Tuesday 15 June 2010

Charity case


Since the start of the year I have been volunteering once a week at a charity shop – supporting a bloke with autism. We hang up polyester trousers, label books and talk about films from the '90s - of which he has a spooky knowledge; he’s a walking-talking IMDb.

I started volunteering when I was feeling especially sorry for myself and eaten up with hatred for the city and the job. It has reminded me to keep a sense of proportion, that there is life away from newspapers and the computer screen and that money is not everything.

It is also fun. I get to hang out with the smiley girl on the till with down's syndrome, community service workers who always make you a cup of tea (‘I’m here cos I been a naughty girl, ya nah?’) and an assortment of life’s misfits who are out of work and come in for a chat and a second-hand blouse.

I arrive this week and there has been a mix-up and the bloke I mentor has not turned up. But the shop manager is run-ragged and asks me to stay and help.

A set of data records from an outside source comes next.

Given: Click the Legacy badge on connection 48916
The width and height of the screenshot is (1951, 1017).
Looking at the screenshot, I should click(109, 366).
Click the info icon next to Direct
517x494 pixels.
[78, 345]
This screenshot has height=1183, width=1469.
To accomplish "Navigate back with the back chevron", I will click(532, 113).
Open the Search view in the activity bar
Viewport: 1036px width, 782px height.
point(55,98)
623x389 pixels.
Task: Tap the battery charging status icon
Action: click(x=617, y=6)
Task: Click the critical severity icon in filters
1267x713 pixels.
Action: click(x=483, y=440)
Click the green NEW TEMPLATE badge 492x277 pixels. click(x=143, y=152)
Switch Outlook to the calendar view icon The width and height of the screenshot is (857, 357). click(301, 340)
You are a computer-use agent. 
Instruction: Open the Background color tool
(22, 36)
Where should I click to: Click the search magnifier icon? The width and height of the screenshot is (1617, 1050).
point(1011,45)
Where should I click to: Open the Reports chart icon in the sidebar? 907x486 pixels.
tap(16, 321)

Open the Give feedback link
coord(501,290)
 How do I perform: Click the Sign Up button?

I watch the shop floor and rearrange videos, rag dolls and chipped cups. I eye-up two wooden chairs that have just been donated that I quite fancy for my front room.

The manager asks me to pay in some takings to the bank. She tells me that £200 has gone missing from the till today. I tut-tut appropriately and head off with the bumbag of cash, the paying-in slip and my escort – a volunteer in his 40s. He is gay, penniless and claims to be a descendant of the Ming Dynasty, as well as a chartered accountant and hairdresser.

‘She is suspicious of everybody about the £200,’ he says, twirling up the street. ‘They think I could have taken it. I have blue blood! Maybe they think you took it, too?’

I leave him at Greggs, dancing and buying pasties, while I go to pay in the money.

I think about the missing £200 while waiting in the bank. 'What sort of person steals from a charity shop?' I think. The cashier interrupts me.

‘This is £20 short,’ she says, counting the takings for the second time.

I take the money back to the shop.

‘Oh dear. Maybe I counted it out wrong,’ the manager says, looking at me.

I feel an overwhelming sense of guilt even though I know I did not take the £20. The more I try to look natural, the more I look as if I am a liar and a thief. And if I took £20 what would stop me taking £200?

I shuffle around the shop feeling terrible. If I go back and reassure her that I didn’t take it, would that make me look guilty? Should I empty my pockets? Surely she does not think I took it? She had just told me about the missing £200... it would take a particularly stupid person to then go and take £20 from under her nose. Or maybe a particularly clever person?

The rest of the shift passes uncomfortably, with me trying not to look guilty of something I did not do. It is exceptionally difficult.

I finish and go to buy the two wooden chairs. I see they are £10 each. I shuffle out of the shop empty-handed.